§ **DOCUMENT TEXT**:
The purpose of the given report was to discuss how the CEO of CAR could solve the management problems presented in the case scenario. In the first part of the report, the issues faced by the organization and its CEO have been determined. They mostly relate to Megan’s poor image as a leader, the uncertainty among employees caused by the loss of competitive advantage by CAR, and their natural resistance to change.
In the second part of the paper, potential solutions to address the problems are discussed. They include the establishment of Megan’s credibility as a leader, the development of a clear vision statement, the creation of communication strategies to deal with employee resistance, and the involvement of change agents to facilitate the change implementation process. Based on the suggested solutions, the implementation plan has been created, the scope for further research has been suggested, and some recommendations for Megan have been given.
Change has become an ever-present feature in the life of any organization. The reason for this is the fast-moving external business environment to which companies should adapt in order to remain profitable, meet the needs of customers, and not lose their competitive edge. However, organizational change is linked with a number of complications which, if not managed appropriately and in a timely manner, may cause enormous damage both to a company and its workers. In employees, the process of change often invokes fear and active and passive resistance, which, apart from high turnover, may lead to the failure of change.

§ **WRITTEN REQUEST 1**:
Output the passage of the change management report that starts with "Change has become" and goes on through "failure of change.".
The change management report and the records that follow it are unrelated to each other.

§ **DATA TO PROCESS**:

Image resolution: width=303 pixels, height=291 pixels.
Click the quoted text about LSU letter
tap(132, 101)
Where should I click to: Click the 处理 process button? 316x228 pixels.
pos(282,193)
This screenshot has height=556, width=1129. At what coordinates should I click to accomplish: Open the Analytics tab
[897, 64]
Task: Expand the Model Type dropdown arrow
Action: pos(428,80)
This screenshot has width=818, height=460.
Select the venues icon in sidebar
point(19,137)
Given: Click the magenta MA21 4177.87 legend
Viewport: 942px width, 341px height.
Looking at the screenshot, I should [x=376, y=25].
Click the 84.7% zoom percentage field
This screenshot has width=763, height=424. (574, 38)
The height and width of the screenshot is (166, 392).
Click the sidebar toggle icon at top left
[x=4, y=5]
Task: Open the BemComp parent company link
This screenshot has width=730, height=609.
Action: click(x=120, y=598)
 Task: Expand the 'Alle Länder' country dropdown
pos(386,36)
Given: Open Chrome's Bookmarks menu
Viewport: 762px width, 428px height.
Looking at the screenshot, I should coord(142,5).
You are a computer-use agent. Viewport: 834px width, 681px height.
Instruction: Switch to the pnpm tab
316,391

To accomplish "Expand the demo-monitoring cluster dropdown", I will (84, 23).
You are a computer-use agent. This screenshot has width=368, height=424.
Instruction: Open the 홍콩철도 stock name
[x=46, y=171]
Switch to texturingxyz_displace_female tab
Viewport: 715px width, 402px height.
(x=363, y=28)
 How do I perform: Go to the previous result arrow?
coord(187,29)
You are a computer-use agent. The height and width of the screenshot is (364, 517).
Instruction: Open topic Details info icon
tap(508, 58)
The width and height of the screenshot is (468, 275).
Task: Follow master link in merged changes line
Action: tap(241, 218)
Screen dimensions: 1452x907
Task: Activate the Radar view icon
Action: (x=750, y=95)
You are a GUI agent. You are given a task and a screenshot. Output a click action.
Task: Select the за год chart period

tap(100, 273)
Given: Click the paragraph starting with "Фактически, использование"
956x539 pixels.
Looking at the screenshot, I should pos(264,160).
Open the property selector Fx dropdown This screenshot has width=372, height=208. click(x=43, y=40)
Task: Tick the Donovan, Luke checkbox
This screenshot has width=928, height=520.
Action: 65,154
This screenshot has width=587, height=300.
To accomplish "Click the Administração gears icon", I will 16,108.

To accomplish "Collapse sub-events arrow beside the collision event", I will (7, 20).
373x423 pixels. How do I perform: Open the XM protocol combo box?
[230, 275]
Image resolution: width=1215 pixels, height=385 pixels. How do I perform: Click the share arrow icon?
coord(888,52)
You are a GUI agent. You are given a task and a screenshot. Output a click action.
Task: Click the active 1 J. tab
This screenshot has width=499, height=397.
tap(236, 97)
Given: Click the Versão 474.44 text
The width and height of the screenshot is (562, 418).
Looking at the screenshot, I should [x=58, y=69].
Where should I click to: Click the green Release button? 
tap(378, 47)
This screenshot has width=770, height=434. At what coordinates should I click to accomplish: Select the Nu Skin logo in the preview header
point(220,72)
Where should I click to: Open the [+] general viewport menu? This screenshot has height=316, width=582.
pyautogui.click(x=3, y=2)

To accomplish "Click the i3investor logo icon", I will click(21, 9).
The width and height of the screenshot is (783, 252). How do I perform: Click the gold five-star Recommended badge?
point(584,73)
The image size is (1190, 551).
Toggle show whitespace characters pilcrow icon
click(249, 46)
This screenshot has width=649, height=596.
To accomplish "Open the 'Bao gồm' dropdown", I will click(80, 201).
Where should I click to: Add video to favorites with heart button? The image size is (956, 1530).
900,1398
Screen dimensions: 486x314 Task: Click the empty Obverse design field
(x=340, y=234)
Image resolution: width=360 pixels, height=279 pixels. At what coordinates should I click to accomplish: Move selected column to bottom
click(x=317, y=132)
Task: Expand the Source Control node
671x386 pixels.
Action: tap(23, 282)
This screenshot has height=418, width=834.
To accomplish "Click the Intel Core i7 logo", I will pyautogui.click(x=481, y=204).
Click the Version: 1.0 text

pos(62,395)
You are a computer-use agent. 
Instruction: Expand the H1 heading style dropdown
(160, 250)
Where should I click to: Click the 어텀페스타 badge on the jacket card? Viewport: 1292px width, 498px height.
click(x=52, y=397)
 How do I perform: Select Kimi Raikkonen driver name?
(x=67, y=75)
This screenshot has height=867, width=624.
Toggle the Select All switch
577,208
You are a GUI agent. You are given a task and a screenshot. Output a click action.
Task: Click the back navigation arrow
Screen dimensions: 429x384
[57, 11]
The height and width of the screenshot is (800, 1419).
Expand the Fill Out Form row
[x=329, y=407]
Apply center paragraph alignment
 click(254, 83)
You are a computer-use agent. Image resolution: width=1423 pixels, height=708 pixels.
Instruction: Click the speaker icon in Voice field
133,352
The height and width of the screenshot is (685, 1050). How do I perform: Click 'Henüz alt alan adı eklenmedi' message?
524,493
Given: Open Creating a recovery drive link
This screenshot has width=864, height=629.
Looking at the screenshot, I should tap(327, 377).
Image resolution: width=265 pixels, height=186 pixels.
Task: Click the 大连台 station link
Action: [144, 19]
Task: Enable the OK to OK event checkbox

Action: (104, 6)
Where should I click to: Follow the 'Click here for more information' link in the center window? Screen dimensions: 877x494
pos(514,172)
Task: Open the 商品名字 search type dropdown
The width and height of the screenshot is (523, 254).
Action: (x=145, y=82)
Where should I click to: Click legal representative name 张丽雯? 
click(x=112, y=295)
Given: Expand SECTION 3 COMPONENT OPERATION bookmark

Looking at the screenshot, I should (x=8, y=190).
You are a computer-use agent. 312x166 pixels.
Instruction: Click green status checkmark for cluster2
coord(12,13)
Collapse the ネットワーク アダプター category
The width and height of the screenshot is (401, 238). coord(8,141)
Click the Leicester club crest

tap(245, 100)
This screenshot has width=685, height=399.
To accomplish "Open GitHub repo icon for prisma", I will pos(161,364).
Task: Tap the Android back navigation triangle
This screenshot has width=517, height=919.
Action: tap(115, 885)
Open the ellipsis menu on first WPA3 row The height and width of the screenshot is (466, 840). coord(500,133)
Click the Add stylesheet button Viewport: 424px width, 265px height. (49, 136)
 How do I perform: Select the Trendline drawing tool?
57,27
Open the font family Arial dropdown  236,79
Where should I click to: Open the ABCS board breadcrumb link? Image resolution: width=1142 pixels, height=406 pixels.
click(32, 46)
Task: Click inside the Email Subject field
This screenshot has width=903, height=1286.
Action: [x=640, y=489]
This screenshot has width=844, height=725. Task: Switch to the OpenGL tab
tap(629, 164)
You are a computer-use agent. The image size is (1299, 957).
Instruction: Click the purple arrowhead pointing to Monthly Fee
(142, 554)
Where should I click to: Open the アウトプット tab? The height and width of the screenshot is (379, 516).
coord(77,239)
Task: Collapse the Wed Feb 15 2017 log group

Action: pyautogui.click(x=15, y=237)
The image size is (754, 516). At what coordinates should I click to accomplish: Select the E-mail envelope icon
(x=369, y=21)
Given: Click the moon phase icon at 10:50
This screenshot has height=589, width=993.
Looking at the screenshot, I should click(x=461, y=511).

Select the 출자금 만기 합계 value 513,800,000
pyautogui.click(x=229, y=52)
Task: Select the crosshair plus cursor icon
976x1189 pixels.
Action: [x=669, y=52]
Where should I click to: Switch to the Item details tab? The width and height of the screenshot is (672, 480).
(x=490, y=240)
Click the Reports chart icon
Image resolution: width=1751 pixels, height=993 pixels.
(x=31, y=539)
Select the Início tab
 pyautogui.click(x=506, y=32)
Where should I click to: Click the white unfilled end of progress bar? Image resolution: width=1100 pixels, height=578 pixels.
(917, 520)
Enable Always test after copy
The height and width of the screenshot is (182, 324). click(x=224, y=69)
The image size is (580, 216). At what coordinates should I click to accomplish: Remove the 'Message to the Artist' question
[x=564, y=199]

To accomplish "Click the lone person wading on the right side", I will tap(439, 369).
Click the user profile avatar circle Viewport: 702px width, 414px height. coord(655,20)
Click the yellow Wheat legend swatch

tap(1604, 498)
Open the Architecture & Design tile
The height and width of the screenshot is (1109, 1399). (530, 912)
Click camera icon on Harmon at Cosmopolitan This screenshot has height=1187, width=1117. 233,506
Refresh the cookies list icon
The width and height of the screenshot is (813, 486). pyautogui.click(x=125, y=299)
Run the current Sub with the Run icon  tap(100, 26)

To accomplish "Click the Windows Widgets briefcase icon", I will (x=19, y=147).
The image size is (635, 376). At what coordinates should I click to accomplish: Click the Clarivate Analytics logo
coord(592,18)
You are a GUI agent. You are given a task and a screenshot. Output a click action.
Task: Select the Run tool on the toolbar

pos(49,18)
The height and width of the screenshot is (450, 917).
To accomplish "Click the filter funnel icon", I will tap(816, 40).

§ **WRITTEN REQUEST 2**:
Extract each line of the records that includes the word "field".

§ **WRITTEN ANSWER 1**:
Change has become an ever-present feature in the life of any organization. The reason for this is the fast-moving external business environment to which companies should adapt in order to remain profitable, meet the needs of customers, and not lose their competitive edge. However, organizational change is linked with a number of complications which, if not managed appropriately and in a timely manner, may cause enormous damage both to a company and its workers. In employees, the process of change often invokes fear and active and passive resistance, which, apart from high turnover, may lead to the failure of change.

§ **WRITTEN ANSWER 2**:
Click the 84.7% zoom percentage field
Screen dimensions: 486x314 Task: Click the empty Obverse design field
Instruction: Click the speaker icon in Voice field
Task: Click inside the Email Subject field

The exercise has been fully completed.